Look below for the line that has "konnakotkad (272, 223)". Set down the lines from there through the line that has "BtoBセールス (146, 1645)", exactly as written.

━━━ DATA FOR THIS TASK ━━━

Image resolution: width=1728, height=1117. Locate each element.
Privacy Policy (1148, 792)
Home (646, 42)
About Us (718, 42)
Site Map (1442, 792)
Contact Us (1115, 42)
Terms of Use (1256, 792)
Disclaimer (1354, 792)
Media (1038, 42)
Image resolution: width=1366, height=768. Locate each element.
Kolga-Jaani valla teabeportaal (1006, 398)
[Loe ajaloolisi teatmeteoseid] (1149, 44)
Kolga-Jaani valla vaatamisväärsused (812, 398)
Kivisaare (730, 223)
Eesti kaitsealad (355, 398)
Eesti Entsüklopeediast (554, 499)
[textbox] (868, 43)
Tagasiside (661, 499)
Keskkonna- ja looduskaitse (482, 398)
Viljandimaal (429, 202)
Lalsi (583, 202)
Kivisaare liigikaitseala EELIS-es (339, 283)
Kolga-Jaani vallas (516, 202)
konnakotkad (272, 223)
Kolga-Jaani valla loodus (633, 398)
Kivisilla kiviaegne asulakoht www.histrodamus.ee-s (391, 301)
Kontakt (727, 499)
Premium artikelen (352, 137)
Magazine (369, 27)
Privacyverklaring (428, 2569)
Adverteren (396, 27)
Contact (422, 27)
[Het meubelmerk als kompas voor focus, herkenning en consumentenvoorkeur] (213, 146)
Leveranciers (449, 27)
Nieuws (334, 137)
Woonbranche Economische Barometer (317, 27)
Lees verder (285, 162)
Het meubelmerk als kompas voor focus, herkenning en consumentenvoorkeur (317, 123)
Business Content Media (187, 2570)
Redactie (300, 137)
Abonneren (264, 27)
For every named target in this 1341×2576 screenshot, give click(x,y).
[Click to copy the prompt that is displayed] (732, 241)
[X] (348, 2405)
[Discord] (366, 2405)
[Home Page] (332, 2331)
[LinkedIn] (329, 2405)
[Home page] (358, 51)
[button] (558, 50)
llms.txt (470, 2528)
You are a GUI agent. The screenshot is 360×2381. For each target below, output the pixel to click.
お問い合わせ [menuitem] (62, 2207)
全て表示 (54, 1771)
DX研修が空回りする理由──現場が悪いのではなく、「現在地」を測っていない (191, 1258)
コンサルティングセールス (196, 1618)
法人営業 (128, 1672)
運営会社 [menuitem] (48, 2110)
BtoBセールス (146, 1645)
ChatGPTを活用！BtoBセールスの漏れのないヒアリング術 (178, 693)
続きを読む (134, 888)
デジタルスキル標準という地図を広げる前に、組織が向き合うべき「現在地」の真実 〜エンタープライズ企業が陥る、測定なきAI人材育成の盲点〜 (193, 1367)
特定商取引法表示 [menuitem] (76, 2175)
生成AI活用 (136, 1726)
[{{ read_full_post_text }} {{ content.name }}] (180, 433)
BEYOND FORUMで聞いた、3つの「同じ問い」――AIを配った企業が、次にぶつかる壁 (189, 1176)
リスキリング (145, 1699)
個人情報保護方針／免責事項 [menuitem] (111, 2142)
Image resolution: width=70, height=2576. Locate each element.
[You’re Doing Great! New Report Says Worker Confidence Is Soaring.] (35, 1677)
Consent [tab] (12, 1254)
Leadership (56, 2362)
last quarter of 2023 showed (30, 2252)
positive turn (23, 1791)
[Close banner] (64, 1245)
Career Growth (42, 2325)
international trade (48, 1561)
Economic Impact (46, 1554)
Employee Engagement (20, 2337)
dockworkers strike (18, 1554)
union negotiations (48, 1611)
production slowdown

━━━

▶ [REPLY TO THE EXERCISE]:
konnakotkad (272, 223)
Kolga-Jaani valla loodus (633, 398)
Kivisilla kiviaegne asulakoht www.histrodamus.ee-s (391, 301)
Kontakt (727, 499)
Premium artikelen (352, 137)
Magazine (369, 27)
Privacyverklaring (428, 2569)
Adverteren (396, 27)
Contact (422, 27)
[Het meubelmerk als kompas voor focus, herkenning en consumentenvoorkeur] (213, 146)
Leveranciers (449, 27)
Nieuws (334, 137)
Woonbranche Economische Barometer (317, 27)
Lees verder (285, 162)
Het meubelmerk als kompas voor focus, herkenning en consumentenvoorkeur (317, 123)
Business Content Media (187, 2570)
Redactie (300, 137)
Abonneren (264, 27)
For every named target in this 1341×2576 screenshot, give click(x,y).
[Click to copy the prompt that is displayed] (732, 241)
[X] (348, 2405)
[Discord] (366, 2405)
[Home Page] (332, 2331)
[LinkedIn] (329, 2405)
[Home page] (358, 51)
[button] (558, 50)
llms.txt (470, 2528)
You are a GUI agent. The screenshot is 360×2381. For each target below, output the pixel to click.
お問い合わせ [menuitem] (62, 2207)
全て表示 (54, 1771)
DX研修が空回りする理由──現場が悪いのではなく、「現在地」を測っていない (191, 1258)
コンサルティングセールス (196, 1618)
法人営業 (128, 1672)
運営会社 [menuitem] (48, 2110)
BtoBセールス (146, 1645)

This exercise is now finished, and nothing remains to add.